In this study, we propose a novel deep-learning-based method named scTIGER (single-cell temporal inference of gene expression regulation) for inferring GRNs from case versus control scRNA-seq datasets. scTIGER initially constructs the gene co-differential expression network (GCEN), comprising edges only among genes that exhibit coupled changes between the two conditions. scTIGER combines three major strategies: cell-type-based pseudotiming [24], temporal causal discovery framework [25], and permutation-based significance testing models, to infer causal relationships among genes.
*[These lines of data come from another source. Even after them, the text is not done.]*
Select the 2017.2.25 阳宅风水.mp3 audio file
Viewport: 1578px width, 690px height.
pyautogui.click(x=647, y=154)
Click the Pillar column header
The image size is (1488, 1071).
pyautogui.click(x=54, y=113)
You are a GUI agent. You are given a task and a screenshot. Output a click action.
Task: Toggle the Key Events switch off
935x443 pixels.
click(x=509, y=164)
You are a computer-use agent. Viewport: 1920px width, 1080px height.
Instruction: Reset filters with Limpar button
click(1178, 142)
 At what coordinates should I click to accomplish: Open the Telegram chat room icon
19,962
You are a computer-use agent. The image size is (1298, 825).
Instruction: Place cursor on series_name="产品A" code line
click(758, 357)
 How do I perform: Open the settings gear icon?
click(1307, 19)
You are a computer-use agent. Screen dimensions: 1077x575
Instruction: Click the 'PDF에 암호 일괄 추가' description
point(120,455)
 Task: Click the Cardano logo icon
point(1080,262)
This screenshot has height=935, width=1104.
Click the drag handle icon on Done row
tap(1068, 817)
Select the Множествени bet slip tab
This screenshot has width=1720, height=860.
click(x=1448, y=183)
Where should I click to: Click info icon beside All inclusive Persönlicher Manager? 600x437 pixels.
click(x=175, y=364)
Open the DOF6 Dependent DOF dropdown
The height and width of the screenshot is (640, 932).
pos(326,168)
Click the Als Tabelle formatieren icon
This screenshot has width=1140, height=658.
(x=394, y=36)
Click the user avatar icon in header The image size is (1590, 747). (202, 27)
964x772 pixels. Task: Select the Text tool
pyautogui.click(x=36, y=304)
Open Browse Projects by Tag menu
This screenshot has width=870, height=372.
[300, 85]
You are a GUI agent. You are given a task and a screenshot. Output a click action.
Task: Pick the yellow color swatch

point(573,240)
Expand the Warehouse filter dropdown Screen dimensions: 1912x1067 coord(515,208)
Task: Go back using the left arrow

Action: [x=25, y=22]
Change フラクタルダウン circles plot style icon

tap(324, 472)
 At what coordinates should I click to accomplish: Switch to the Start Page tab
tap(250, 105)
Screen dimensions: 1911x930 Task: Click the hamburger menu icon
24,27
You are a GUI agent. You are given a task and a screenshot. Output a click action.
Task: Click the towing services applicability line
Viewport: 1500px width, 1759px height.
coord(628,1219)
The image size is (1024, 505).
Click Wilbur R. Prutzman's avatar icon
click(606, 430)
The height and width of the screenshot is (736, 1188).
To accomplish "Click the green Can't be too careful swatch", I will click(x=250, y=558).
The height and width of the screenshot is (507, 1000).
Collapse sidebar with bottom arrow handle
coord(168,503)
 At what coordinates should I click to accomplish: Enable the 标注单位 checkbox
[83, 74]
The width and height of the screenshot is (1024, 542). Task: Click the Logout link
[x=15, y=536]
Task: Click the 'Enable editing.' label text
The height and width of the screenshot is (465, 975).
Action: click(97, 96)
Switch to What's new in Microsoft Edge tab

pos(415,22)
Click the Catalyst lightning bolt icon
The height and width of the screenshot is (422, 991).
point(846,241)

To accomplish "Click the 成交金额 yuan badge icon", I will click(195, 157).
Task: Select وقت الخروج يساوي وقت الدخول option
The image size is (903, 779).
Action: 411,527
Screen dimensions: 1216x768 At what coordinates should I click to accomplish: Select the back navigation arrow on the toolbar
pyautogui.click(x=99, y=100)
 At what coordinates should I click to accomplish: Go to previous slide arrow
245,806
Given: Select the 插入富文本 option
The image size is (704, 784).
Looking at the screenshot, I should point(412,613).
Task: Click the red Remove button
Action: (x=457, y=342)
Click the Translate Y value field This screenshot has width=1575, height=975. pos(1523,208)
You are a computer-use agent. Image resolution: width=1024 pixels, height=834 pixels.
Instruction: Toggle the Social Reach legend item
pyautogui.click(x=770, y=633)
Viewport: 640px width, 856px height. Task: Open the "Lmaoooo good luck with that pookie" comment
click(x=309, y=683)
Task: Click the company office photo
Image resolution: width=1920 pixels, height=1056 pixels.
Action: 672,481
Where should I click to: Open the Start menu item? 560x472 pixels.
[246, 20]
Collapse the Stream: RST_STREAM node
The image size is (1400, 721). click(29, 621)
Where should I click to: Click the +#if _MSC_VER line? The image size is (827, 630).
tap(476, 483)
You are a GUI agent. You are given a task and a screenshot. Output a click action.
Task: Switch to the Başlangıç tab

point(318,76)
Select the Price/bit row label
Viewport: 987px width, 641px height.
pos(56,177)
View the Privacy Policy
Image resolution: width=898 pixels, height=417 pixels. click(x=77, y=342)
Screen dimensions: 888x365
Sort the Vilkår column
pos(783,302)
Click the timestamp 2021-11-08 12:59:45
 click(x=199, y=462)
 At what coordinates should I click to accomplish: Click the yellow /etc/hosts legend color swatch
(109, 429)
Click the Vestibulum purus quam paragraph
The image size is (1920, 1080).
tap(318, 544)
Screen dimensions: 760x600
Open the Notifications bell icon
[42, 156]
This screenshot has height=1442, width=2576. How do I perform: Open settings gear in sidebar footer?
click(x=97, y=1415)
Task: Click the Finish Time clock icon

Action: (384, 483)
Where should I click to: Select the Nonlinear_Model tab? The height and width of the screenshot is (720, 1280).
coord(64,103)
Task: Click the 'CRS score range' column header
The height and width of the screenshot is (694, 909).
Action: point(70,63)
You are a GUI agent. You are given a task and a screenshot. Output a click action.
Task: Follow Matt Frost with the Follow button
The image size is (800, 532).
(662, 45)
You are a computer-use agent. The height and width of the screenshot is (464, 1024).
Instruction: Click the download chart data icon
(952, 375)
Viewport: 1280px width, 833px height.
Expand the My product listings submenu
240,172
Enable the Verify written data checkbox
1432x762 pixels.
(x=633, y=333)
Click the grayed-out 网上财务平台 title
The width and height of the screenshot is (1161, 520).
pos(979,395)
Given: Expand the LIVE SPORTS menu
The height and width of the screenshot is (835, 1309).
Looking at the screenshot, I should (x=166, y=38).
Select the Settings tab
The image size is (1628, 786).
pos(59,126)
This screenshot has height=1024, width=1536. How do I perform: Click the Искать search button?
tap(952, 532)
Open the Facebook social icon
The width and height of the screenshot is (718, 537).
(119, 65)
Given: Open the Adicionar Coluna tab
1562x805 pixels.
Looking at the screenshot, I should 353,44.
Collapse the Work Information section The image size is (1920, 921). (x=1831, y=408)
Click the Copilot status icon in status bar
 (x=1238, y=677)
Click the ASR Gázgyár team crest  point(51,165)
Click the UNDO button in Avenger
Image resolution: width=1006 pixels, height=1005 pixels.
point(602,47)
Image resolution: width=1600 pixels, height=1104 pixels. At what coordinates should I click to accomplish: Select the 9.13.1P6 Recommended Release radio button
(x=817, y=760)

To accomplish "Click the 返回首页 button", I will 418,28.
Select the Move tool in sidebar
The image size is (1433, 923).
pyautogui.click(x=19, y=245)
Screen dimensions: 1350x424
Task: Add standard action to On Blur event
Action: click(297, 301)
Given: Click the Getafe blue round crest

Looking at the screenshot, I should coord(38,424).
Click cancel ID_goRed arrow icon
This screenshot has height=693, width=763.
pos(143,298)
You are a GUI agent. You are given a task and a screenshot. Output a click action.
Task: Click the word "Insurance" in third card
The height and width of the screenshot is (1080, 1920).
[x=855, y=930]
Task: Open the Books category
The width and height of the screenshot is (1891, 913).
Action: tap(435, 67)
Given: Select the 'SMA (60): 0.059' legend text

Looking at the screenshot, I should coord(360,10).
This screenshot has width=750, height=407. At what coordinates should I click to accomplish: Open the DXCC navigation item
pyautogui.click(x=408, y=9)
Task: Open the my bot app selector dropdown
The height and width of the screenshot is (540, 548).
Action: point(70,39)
To benchmark this state-of-the-art method, we first applied scTIGER to scRNA-seq datasets from patient samples with prostate cancer and specifically focused on identifying the dynamic regulatory networks of AR, ERG, PTEN, and ATF3 for the same-cell type between prostatic cancerous and normal conditions, and two-cell types within the cancerous prostatic environment. We then applied scTIGER to scRNA-seq data from neurons with and without fear memory to detect specific regulatory networks of BDNF, CREB1, and MAPK4 that are involved in remote memory formation in the mouse brain. In both applications, scTIGER not only predicted condition-specific GRNs for the same cell types, but also cell-specific GRNs across different cell types within the same condition. These results demonstrate that scTIGER is an effective method for detecting regulatory relationships through general case vs. control scRNA-seq datasets.

2. Results

2.1. scTIGER Pipeline

The scTIGER method employs two innovative strategies to construct GRNs from paired scRNA-seq datasets, such as case vs. control (Figure 1a). The first strategy addresses the limitation of time-series data by utilizing pseudotiming, which orders the cells and provides a chronological view of the whole-genome gene expression profile. This enables the identification of ordered changes in gene expression. The second strategy involves filtering false-positive regulations by considering the correlations of differential expression vectors within given gene sets. As depicted in Figure 1b, gene pairs lacking high co-differential relationships are discarded, even if they exhibit high correlations of expressions under two conditions. This approach helps mitigate potential false positives that may be predicted by methods solely relying on gene expression correlations. When applied to the same-cell type under two different conditions, scTIGER enables the investigation of GRNs through which the cell modifies its regulatory patterns in response to changes in conditions. Additionally, when applied to two different cell types under the same experimental condition, scTIGER provides insight into how these cell types exhibit similar mechanisms within a specific condition (Figure 1c).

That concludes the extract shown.